- **Objective**: Please update the rows from the line with "The width and" to the line with "(x=1478, y=658)" by replacing "screenshot" with "screen capture", keeping everything else the same and leaving out the pictures.

- **The input**:

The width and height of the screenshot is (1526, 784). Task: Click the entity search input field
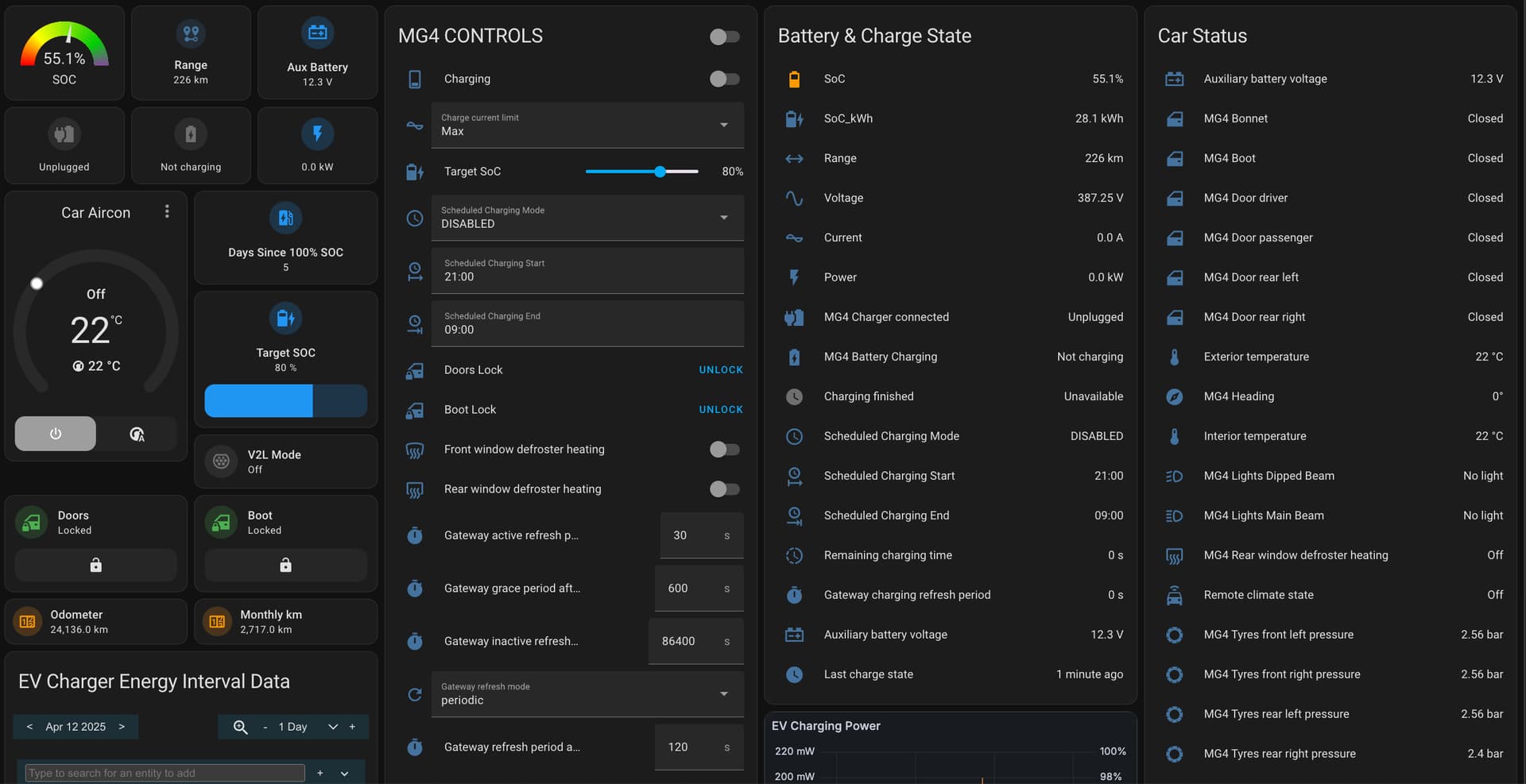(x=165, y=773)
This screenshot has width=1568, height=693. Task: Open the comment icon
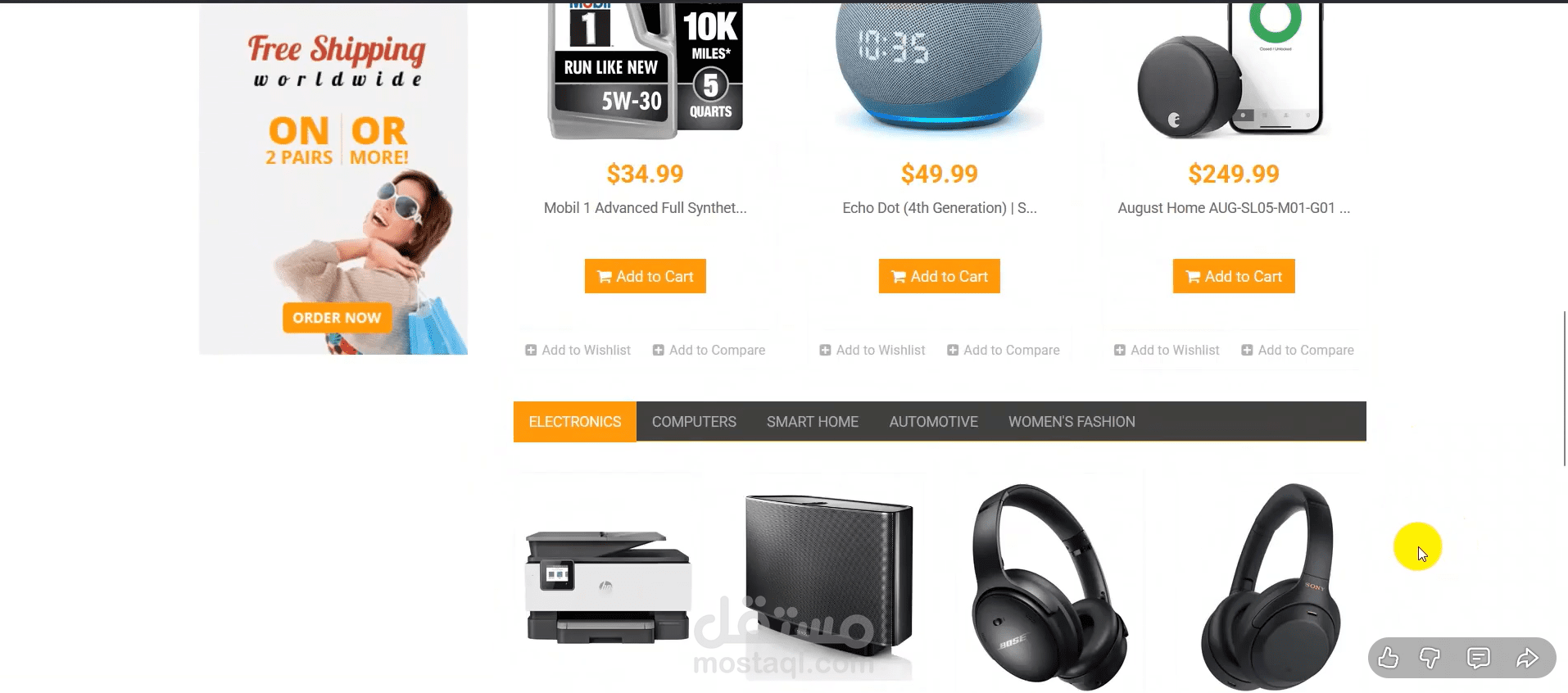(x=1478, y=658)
---
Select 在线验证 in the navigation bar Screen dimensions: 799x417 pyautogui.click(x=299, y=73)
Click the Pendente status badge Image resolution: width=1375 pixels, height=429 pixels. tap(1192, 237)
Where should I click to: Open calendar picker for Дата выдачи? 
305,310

- **Task solution**:
The width and height of the screen capture is (1526, 784). Task: Click the entity search input field
(x=165, y=773)
This screen capture has width=1568, height=693. Task: Open the comment icon
(x=1478, y=658)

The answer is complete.